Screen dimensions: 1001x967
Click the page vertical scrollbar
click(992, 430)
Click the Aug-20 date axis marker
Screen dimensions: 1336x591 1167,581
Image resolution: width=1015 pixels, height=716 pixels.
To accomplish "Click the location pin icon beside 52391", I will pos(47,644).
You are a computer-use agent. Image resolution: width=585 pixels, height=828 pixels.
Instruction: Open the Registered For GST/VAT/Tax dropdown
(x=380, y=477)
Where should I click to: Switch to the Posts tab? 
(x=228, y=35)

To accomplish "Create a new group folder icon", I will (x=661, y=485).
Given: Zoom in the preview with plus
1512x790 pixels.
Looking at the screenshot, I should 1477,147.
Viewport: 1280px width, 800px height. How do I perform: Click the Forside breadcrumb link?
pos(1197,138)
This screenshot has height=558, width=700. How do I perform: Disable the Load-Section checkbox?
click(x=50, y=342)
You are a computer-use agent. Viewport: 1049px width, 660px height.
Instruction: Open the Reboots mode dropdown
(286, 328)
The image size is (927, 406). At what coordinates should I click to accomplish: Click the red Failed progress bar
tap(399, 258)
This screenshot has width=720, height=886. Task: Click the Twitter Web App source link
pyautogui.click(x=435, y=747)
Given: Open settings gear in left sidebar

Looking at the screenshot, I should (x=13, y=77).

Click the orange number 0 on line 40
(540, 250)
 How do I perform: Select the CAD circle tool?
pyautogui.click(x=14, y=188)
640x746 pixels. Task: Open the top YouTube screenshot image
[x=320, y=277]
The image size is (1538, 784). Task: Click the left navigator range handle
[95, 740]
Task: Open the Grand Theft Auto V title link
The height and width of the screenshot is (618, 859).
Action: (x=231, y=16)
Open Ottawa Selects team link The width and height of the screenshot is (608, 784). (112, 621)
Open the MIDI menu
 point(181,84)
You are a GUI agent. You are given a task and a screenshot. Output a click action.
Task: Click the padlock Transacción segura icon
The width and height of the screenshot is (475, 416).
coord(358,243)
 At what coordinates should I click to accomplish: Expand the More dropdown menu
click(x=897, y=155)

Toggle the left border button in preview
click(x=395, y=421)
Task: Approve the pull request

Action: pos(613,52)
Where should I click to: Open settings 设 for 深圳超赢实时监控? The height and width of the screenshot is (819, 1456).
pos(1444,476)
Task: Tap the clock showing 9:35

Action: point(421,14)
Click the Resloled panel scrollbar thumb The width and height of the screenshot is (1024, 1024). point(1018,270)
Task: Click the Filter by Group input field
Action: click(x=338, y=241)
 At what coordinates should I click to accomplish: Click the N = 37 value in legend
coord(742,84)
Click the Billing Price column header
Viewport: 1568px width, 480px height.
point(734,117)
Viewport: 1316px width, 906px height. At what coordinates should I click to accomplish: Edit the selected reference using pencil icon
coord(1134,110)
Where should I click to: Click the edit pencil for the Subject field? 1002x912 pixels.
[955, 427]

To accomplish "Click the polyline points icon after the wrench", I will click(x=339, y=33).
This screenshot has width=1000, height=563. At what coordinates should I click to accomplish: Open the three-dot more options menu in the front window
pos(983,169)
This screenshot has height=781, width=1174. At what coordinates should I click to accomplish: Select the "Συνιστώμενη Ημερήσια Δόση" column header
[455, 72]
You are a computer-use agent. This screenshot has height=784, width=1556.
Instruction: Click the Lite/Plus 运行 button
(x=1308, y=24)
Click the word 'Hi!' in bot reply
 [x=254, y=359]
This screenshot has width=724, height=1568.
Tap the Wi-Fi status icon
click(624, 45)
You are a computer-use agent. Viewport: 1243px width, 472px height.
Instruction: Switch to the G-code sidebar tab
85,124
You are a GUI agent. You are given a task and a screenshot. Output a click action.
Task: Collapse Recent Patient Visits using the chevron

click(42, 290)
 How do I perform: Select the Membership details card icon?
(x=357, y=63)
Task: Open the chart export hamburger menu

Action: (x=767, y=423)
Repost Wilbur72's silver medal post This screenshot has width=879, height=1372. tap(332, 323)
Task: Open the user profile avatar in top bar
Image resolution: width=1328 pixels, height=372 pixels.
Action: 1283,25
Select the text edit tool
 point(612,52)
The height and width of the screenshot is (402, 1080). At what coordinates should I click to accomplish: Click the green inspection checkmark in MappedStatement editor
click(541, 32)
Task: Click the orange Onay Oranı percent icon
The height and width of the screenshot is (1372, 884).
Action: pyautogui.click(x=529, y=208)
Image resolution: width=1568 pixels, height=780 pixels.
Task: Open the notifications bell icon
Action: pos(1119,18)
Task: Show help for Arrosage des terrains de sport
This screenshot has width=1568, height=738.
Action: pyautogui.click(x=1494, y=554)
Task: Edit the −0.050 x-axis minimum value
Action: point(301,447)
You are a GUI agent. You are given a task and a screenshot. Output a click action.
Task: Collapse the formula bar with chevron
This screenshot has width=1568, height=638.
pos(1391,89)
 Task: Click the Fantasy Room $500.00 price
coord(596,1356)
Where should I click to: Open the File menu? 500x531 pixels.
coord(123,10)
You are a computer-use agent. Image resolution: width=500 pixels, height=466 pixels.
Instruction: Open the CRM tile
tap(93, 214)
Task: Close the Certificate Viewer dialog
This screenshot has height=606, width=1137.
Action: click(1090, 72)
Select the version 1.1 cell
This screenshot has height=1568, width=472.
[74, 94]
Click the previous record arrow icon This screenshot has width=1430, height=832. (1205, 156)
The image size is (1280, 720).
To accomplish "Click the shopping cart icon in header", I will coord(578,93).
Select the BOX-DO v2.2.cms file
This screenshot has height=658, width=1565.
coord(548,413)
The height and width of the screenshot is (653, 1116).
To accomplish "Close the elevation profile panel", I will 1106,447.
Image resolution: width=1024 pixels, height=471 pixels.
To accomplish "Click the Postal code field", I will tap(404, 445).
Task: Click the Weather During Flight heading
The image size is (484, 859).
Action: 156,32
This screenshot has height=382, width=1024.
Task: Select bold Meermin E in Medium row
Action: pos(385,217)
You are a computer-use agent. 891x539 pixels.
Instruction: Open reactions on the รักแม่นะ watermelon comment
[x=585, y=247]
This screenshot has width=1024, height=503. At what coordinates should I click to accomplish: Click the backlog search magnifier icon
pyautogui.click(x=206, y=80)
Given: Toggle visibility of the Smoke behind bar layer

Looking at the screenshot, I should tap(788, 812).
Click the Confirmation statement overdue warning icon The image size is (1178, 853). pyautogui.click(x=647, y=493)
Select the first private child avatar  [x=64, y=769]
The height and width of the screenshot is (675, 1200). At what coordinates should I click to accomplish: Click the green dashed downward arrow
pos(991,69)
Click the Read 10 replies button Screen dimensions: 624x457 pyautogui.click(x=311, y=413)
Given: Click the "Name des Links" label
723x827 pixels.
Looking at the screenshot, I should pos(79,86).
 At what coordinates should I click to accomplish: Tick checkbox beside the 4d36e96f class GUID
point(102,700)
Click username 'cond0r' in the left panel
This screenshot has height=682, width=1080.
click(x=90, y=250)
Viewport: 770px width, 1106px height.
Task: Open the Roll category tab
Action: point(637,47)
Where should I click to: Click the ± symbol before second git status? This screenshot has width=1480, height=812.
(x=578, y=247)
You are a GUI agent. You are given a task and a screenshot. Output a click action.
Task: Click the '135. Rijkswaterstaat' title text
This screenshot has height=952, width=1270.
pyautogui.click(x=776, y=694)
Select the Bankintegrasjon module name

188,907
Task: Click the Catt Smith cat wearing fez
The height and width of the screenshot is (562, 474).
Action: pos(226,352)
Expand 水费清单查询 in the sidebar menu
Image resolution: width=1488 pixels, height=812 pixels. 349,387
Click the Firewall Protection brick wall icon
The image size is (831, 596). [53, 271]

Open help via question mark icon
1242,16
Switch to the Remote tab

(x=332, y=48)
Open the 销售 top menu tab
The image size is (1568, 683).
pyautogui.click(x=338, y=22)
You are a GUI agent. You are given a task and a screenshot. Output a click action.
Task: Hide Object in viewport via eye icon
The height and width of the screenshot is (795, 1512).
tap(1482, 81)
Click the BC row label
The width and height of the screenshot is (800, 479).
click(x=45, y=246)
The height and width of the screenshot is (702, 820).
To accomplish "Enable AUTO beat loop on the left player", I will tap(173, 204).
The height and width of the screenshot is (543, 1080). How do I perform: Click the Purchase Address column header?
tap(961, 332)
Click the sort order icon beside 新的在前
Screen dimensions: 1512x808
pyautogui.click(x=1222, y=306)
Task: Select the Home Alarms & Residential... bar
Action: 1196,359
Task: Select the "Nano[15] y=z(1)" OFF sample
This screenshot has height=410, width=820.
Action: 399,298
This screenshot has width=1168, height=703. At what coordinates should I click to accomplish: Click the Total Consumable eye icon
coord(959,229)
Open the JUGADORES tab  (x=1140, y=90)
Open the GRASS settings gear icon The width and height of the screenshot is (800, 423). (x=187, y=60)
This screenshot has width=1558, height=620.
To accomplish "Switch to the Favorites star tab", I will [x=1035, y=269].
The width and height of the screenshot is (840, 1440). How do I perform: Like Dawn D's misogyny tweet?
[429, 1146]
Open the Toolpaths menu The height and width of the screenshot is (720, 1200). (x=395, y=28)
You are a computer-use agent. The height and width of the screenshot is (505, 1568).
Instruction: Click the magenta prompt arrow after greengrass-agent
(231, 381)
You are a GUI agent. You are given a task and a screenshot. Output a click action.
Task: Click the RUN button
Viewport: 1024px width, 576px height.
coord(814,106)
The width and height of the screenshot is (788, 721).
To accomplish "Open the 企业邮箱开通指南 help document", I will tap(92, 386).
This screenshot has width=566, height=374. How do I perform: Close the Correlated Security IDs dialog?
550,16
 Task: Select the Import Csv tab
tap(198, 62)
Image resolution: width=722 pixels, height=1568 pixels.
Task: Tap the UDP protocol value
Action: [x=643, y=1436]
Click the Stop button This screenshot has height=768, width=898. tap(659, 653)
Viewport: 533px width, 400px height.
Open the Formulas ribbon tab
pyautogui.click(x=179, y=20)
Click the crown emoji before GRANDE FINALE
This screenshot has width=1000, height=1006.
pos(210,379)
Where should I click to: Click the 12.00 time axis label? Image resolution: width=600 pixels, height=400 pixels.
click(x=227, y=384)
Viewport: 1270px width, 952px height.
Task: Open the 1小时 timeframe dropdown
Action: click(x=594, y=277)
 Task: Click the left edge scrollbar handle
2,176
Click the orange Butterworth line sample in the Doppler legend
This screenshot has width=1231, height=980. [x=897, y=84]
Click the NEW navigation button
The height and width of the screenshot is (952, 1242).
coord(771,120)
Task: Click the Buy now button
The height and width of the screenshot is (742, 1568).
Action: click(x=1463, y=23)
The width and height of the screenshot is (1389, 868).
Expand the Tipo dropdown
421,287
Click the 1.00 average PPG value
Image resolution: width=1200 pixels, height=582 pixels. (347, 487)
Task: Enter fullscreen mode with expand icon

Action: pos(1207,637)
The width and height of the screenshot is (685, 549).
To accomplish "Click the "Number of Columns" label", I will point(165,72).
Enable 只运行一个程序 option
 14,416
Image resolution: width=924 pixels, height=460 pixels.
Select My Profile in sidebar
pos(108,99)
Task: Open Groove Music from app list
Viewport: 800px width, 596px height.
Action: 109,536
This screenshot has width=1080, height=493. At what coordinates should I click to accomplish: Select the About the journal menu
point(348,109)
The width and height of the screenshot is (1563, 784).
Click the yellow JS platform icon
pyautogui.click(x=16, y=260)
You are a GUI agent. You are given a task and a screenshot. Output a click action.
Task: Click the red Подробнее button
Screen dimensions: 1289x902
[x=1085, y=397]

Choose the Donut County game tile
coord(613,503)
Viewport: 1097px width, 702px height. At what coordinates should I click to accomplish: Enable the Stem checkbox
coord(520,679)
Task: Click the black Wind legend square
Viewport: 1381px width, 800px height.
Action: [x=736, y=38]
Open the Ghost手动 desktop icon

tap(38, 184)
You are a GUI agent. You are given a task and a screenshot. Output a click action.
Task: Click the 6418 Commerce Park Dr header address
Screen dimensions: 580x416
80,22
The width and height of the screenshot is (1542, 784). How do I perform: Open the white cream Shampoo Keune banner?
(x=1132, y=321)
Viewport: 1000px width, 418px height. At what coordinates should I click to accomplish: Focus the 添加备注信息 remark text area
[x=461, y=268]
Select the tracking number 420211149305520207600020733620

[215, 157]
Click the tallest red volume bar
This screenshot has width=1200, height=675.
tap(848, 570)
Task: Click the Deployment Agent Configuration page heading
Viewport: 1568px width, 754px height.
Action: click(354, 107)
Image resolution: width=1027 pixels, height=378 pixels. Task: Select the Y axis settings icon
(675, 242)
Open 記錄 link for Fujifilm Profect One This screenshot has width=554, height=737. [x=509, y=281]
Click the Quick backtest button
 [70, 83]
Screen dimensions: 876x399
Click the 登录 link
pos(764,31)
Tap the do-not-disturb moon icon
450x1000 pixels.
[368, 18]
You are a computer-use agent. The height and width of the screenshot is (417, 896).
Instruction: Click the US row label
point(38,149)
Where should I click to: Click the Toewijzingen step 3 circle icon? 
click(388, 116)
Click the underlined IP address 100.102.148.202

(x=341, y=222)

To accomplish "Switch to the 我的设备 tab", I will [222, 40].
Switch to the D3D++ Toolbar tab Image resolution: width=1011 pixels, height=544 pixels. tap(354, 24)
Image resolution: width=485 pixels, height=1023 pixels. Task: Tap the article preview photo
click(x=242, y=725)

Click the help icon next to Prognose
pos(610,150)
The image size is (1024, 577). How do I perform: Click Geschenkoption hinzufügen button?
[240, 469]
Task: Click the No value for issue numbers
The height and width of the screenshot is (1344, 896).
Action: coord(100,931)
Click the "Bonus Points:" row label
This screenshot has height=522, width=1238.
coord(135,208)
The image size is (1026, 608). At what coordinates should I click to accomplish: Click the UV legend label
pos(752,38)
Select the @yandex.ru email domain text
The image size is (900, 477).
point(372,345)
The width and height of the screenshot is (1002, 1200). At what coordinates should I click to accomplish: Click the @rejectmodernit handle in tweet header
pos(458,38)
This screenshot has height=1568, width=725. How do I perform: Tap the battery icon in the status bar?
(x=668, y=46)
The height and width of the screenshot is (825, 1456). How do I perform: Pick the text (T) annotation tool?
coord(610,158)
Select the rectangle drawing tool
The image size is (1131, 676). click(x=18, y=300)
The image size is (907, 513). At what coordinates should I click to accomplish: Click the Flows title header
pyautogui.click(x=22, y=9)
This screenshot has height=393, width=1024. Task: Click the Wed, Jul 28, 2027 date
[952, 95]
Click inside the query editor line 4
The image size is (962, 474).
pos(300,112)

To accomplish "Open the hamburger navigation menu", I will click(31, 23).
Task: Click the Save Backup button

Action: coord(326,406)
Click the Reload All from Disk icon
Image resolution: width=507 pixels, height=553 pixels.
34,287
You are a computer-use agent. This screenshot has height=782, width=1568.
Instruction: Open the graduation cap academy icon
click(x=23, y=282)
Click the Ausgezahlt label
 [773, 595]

## What you should do
Retype the records above, but only those lines that fall between the line containing "Image resolution: width=1027" and the line containing "Screen dimensions: 876x399", with both of those lines included, exactly as written.

## Solution for this task
Image resolution: width=1027 pixels, height=378 pixels. Task: Select the Y axis settings icon
(675, 242)
Open 記錄 link for Fujifilm Profect One This screenshot has width=554, height=737. [x=509, y=281]
Click the Quick backtest button
 [70, 83]
Screen dimensions: 876x399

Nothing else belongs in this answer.